The task:
Render every line of the data below as a JSON list of strings, one string per line, leaving out any blank lines.

Records shown:
^^^^^^^^

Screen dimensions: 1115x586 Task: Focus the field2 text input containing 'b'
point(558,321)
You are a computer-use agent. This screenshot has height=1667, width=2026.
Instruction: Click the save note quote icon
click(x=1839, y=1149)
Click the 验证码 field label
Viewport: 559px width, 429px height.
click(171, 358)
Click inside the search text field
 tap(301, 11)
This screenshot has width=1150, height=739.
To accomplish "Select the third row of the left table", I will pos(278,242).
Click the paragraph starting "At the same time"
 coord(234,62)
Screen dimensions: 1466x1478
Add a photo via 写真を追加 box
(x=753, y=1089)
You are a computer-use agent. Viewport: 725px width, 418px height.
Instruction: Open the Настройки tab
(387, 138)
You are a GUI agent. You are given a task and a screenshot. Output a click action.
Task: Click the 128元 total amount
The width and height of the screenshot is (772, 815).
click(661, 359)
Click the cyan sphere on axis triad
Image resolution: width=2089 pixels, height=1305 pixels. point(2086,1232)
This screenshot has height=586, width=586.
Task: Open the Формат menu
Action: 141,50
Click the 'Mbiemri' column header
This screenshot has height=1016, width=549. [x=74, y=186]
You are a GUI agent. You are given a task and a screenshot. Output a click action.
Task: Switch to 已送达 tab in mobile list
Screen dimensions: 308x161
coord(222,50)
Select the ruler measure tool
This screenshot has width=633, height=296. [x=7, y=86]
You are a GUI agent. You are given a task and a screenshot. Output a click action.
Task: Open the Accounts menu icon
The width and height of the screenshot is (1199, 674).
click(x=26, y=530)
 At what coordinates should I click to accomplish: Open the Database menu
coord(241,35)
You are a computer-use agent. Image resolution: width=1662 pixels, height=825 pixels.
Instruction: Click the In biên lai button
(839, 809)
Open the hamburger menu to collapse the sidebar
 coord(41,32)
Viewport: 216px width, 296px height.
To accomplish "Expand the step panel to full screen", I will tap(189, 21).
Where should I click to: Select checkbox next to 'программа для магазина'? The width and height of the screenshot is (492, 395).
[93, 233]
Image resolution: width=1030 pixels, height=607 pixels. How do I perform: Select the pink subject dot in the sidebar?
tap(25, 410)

^^^^^^^^

Written solution:
[
  "Screen dimensions: 1115x586 Task: Focus the field2 text input containing 'b'",
  "point(558,321)",
  "You are a computer-use agent. This screenshot has height=1667, width=2026.",
  "Instruction: Click the save note quote icon",
  "click(x=1839, y=1149)",
  "Click the 验证码 field label",
  "Viewport: 559px width, 429px height.",
  "click(171, 358)",
  "Click inside the search text field",
  " tap(301, 11)",
  "This screenshot has width=1150, height=739.",
  "To accomplish \"Select the third row of the left table\", I will pos(278,242).",
  "Click the paragraph starting \"At the same time\"",
  " coord(234,62)",
  "Screen dimensions: 1466x1478",
  "Add a photo via 写真を追加 box",
  "(x=753, y=1089)",
  "You are a computer-use agent. Viewport: 725px width, 418px height.",
  "Instruction: Open the Настройки tab",
  "(387, 138)",
  "You are a GUI agent. You are given a task and a screenshot. Output a click action.",
  "Task: Click the 128元 total amount",
  "The width and height of the screenshot is (772, 815).",
  "click(661, 359)",
  "Click the cyan sphere on axis triad",
  "Image resolution: width=2089 pixels, height=1305 pixels. point(2086,1232)",
  "This screenshot has height=586, width=586.",
  "Task: Open the Формат menu",
  "Action: 141,50",
  "Click the 'Mbiemri' column header",
  "This screenshot has height=1016, width=549. [x=74, y=186]",
  "You are a GUI agent. You are given a task and a screenshot. Output a click action.",
  "Task: Switch to 已送达 tab in mobile list",
  "Screen dimensions: 308x161",
  "coord(222,50)",
  "Select the ruler measure tool",
  "This screenshot has width=633, height=296. [x=7, y=86]",
  "You are a GUI agent. You are given a task and a screenshot. Output a click action.",
  "Task: Open the Accounts menu icon",
  "The width and height of the screenshot is (1199, 674).",
  "click(x=26, y=530)",
  " At what coordinates should I click to accomplish: Open the Database menu",
  "coord(241,35)",
  "You are a computer-use agent. Image resolution: width=1662 pixels, height=825 pixels.",
  "Instruction: Click the In biên lai button",
  "(839, 809)",
  "Open the hamburger menu to collapse the sidebar",
  " coord(41,32)",
  "Viewport: 216px width, 296px height.",
  "To accomplish \"Expand the step panel to full screen\", I will tap(189, 21).",
  "Where should I click to: Select checkbox next to 'программа для магазина'? The width and height of the screenshot is (492, 395).",
  "[93, 233]",
  "Image resolution: width=1030 pixels, height=607 pixels. How do I perform: Select the pink subject dot in the sidebar?",
  "tap(25, 410)"
]